### EXERCISE AIM
Each record should be returned exactly as it is written.

++++ DATA FOR REVIEW ++++

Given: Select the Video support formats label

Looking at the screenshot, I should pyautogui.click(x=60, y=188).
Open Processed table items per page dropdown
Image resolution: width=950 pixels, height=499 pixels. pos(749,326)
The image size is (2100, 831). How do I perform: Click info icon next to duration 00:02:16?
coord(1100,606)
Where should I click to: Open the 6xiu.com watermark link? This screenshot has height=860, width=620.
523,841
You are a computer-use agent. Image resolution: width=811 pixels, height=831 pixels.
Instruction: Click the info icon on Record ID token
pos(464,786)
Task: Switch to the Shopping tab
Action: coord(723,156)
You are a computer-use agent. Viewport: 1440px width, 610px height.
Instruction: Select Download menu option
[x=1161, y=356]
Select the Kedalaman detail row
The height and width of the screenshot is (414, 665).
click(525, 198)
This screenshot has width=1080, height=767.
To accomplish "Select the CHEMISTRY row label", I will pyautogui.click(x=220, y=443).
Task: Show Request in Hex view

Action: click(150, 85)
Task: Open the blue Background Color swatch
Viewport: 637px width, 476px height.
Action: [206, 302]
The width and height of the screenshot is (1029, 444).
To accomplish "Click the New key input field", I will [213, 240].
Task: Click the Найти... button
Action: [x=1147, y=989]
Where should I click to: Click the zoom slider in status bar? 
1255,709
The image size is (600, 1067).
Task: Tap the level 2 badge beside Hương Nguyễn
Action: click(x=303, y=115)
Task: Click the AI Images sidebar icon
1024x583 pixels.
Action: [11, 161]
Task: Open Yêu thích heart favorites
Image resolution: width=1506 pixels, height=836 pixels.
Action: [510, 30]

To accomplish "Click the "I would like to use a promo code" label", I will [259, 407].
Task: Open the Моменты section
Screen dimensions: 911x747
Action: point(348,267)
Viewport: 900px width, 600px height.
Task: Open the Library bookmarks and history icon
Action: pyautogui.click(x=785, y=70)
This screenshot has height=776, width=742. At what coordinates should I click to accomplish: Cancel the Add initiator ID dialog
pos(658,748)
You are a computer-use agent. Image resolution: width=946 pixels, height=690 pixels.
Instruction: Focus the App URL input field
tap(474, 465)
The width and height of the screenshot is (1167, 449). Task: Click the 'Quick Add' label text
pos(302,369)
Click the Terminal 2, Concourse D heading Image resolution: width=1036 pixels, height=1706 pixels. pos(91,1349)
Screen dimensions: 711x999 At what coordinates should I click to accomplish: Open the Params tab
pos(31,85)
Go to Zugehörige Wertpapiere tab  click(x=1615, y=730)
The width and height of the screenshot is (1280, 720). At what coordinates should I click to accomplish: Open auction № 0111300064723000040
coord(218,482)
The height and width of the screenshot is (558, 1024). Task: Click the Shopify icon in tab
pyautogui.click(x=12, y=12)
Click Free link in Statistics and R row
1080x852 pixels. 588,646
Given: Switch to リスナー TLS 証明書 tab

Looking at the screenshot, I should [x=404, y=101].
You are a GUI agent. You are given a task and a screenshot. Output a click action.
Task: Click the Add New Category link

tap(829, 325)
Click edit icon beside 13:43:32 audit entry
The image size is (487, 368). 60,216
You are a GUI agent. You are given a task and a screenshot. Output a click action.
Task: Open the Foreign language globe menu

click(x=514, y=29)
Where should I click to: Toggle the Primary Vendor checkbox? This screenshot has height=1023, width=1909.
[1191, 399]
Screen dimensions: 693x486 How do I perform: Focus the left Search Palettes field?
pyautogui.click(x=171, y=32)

++++

### EXERCISE RESPONSE
Given: Select the Video support formats label

Looking at the screenshot, I should pyautogui.click(x=60, y=188).
Open Processed table items per page dropdown
Image resolution: width=950 pixels, height=499 pixels. pos(749,326)
The image size is (2100, 831). How do I perform: Click info icon next to duration 00:02:16?
coord(1100,606)
Where should I click to: Open the 6xiu.com watermark link? This screenshot has height=860, width=620.
523,841
You are a computer-use agent. Image resolution: width=811 pixels, height=831 pixels.
Instruction: Click the info icon on Record ID token
pos(464,786)
Task: Switch to the Shopping tab
Action: coord(723,156)
You are a computer-use agent. Viewport: 1440px width, 610px height.
Instruction: Select Download menu option
[x=1161, y=356]
Select the Kedalaman detail row
The height and width of the screenshot is (414, 665).
click(525, 198)
This screenshot has width=1080, height=767.
To accomplish "Select the CHEMISTRY row label", I will pyautogui.click(x=220, y=443).
Task: Show Request in Hex view

Action: click(150, 85)
Task: Open the blue Background Color swatch
Viewport: 637px width, 476px height.
Action: [206, 302]
The width and height of the screenshot is (1029, 444).
To accomplish "Click the New key input field", I will [213, 240].
Task: Click the Найти... button
Action: [x=1147, y=989]
Where should I click to: Click the zoom slider in status bar? 
1255,709
The image size is (600, 1067).
Task: Tap the level 2 badge beside Hương Nguyễn
Action: click(x=303, y=115)
Task: Click the AI Images sidebar icon
1024x583 pixels.
Action: [11, 161]
Task: Open Yêu thích heart favorites
Image resolution: width=1506 pixels, height=836 pixels.
Action: [510, 30]

To accomplish "Click the "I would like to use a promo code" label", I will [259, 407].
Task: Open the Моменты section
Screen dimensions: 911x747
Action: point(348,267)
Viewport: 900px width, 600px height.
Task: Open the Library bookmarks and history icon
Action: pyautogui.click(x=785, y=70)
This screenshot has height=776, width=742. At what coordinates should I click to accomplish: Cancel the Add initiator ID dialog
pos(658,748)
You are a computer-use agent. Image resolution: width=946 pixels, height=690 pixels.
Instruction: Focus the App URL input field
tap(474, 465)
The width and height of the screenshot is (1167, 449). Task: Click the 'Quick Add' label text
pos(302,369)
Click the Terminal 2, Concourse D heading Image resolution: width=1036 pixels, height=1706 pixels. pos(91,1349)
Screen dimensions: 711x999 At what coordinates should I click to accomplish: Open the Params tab
pos(31,85)
Go to Zugehörige Wertpapiere tab  click(x=1615, y=730)
The width and height of the screenshot is (1280, 720). At what coordinates should I click to accomplish: Open auction № 0111300064723000040
coord(218,482)
The height and width of the screenshot is (558, 1024). Task: Click the Shopify icon in tab
pyautogui.click(x=12, y=12)
Click Free link in Statistics and R row
1080x852 pixels. 588,646
Given: Switch to リスナー TLS 証明書 tab

Looking at the screenshot, I should [x=404, y=101].
You are a GUI agent. You are given a task and a screenshot. Output a click action.
Task: Click the Add New Category link

tap(829, 325)
Click edit icon beside 13:43:32 audit entry
The image size is (487, 368). 60,216
You are a GUI agent. You are given a task and a screenshot. Output a click action.
Task: Open the Foreign language globe menu

click(x=514, y=29)
Where should I click to: Toggle the Primary Vendor checkbox? This screenshot has height=1023, width=1909.
[1191, 399]
Screen dimensions: 693x486 How do I perform: Focus the left Search Palettes field?
pyautogui.click(x=171, y=32)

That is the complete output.